▶ **Do this**
Print the following lines exactly as they appear.

--- Start of Information given ---

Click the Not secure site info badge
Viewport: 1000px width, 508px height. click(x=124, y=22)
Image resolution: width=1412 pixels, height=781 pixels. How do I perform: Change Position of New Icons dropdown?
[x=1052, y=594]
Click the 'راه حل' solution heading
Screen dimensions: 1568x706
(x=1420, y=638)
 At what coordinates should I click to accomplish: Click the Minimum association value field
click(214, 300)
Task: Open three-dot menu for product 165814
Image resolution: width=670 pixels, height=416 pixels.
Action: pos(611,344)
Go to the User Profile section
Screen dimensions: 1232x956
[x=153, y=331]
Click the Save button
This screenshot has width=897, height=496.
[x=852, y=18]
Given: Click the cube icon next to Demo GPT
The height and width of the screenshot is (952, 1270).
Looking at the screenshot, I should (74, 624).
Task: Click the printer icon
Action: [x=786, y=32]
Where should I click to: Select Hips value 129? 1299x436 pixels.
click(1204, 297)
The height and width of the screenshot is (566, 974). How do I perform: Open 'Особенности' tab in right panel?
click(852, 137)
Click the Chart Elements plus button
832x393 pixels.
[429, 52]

--- End of Information given ---

▶ **Solution**
Click the Not secure site info badge
Viewport: 1000px width, 508px height. click(x=124, y=22)
Image resolution: width=1412 pixels, height=781 pixels. How do I perform: Change Position of New Icons dropdown?
[x=1052, y=594]
Click the 'راه حل' solution heading
Screen dimensions: 1568x706
(x=1420, y=638)
 At what coordinates should I click to accomplish: Click the Minimum association value field
click(214, 300)
Task: Open three-dot menu for product 165814
Image resolution: width=670 pixels, height=416 pixels.
Action: pos(611,344)
Go to the User Profile section
Screen dimensions: 1232x956
[x=153, y=331]
Click the Save button
This screenshot has width=897, height=496.
[x=852, y=18]
Given: Click the cube icon next to Demo GPT
The height and width of the screenshot is (952, 1270).
Looking at the screenshot, I should (74, 624).
Task: Click the printer icon
Action: [x=786, y=32]
Where should I click to: Select Hips value 129? 1299x436 pixels.
click(1204, 297)
The height and width of the screenshot is (566, 974). How do I perform: Open 'Особенности' tab in right panel?
click(852, 137)
Click the Chart Elements plus button
832x393 pixels.
[429, 52]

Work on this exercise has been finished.